European Foundation for the Improvement of Living and Working Conditions

Agency overview
- Formed: May 1975
- Jurisdiction: European Union
- Headquarters: Wyattville Rd, Loughlinstown, County Dublin, Ireland D18 KP65;
- Agency executives: Ivailo Kalfin, Director; Stefania Rossi, Chairperson of the Management Board;
- Key document: Regulation (EU) 2019/127;
- Website: eurofound.europa.eu

= European Foundation for the Improvement of Living and Working Conditions =

Agency of the European Union

The European Foundation for the Improvement of Living and Working Conditions (Eurofound) is an agency of the European Union which focuses on managing research, gathering information, and communicating its findings.

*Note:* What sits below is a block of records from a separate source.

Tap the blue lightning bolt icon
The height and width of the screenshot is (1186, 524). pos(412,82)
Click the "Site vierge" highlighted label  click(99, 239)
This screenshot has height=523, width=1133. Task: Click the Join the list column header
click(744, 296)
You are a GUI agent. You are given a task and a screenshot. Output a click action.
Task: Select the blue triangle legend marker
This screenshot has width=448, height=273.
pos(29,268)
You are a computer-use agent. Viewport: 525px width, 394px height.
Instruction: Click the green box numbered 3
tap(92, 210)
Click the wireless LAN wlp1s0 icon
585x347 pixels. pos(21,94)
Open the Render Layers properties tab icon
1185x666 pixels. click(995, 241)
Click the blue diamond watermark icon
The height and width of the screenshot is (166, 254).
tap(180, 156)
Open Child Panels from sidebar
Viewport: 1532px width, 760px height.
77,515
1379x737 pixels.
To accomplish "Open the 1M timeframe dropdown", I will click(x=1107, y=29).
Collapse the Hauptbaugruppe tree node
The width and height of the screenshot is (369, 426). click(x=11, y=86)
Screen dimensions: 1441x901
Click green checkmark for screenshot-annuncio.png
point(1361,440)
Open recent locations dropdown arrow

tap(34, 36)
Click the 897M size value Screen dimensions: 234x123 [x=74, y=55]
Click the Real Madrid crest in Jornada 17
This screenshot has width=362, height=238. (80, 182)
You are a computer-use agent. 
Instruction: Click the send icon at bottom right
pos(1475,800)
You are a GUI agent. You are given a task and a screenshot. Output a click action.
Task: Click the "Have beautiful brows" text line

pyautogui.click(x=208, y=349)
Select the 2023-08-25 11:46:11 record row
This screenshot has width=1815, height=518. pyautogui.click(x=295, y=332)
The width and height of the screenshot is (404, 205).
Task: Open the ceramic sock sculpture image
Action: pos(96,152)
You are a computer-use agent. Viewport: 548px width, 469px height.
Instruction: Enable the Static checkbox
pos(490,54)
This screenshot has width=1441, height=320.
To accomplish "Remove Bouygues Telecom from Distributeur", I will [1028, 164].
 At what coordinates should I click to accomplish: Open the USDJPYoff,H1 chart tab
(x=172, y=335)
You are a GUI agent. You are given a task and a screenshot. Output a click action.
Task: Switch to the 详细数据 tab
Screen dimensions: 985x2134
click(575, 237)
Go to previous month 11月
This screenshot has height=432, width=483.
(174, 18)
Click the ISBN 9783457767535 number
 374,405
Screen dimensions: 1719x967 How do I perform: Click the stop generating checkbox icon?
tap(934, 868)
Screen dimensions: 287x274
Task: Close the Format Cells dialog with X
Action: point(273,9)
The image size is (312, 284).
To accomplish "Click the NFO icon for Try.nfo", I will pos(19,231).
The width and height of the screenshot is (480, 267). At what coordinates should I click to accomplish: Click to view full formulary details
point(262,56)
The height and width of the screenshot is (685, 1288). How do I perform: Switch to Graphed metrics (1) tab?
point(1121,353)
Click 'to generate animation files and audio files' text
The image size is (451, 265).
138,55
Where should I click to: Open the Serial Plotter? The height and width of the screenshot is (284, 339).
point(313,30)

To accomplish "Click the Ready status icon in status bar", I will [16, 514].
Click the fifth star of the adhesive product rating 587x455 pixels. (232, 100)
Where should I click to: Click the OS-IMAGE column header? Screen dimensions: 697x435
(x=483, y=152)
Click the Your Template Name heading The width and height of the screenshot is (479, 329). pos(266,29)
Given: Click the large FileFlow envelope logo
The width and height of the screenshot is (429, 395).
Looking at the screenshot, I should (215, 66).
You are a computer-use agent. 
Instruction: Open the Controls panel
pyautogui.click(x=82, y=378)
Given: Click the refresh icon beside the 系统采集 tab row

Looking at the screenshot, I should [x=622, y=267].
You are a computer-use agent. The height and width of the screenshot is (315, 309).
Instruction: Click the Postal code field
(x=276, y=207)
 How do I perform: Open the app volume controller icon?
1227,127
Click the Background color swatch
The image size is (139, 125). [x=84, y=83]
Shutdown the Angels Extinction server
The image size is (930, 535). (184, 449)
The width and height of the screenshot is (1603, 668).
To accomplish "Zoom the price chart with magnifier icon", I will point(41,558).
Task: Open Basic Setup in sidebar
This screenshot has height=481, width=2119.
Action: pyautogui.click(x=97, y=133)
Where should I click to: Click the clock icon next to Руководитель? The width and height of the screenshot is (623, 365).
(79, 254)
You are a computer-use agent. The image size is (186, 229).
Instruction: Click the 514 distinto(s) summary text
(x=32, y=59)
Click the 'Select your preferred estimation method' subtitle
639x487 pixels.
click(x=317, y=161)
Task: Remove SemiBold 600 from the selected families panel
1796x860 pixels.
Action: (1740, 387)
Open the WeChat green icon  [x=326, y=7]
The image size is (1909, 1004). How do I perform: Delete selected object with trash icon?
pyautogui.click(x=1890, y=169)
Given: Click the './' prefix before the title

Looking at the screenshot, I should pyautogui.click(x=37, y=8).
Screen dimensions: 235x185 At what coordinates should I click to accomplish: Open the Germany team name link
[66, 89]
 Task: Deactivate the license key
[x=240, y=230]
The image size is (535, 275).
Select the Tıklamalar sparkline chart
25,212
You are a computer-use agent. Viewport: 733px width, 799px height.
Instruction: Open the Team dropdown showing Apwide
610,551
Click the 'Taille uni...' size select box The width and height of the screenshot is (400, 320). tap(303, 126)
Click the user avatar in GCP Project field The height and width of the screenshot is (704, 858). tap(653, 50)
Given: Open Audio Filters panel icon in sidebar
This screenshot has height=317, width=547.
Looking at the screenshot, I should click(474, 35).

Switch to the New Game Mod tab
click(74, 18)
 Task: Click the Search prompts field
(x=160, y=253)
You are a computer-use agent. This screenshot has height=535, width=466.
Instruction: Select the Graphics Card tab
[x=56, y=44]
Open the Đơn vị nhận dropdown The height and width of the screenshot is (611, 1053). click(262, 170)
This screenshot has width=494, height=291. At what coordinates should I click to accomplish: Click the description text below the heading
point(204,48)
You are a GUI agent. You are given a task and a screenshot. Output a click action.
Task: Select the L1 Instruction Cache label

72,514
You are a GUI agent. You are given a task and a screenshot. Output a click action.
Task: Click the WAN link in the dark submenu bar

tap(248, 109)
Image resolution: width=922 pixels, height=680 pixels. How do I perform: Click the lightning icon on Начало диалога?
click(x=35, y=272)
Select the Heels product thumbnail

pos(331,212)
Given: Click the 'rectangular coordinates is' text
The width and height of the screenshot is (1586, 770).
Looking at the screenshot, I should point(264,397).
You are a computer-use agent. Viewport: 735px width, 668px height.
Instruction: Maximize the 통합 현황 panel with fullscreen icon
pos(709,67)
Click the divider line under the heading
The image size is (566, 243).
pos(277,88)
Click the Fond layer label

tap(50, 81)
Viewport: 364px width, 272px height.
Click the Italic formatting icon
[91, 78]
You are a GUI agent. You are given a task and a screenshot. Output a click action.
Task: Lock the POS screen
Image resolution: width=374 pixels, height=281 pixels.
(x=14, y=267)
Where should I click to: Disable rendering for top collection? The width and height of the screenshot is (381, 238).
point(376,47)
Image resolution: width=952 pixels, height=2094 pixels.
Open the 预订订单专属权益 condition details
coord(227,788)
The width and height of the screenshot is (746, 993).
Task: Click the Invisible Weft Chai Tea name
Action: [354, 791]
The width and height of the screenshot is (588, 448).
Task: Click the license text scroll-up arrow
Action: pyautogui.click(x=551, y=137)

It was set up in May 1975 by the European Council to help improve living and working conditions across Europe, and was one of the first bodies established to work on a specific subset of EU policy. It is headquartered at Wyattville Road, Loughlinstown, County Dublin, D18 KP65, Ireland.

== Governance ==
The foundation is overseen by a Management Board, executive director, and deputy director. The Executive Board meets once a year to set budgets and policy, and to decide on one-year and four-year work programmes. The current director, Ivailo Kalfin, was appointed in June 2021. The deputy director is Maria Jepsen.

The foundation budget (21,8M euros in 2021) comes from the general European Commission budget.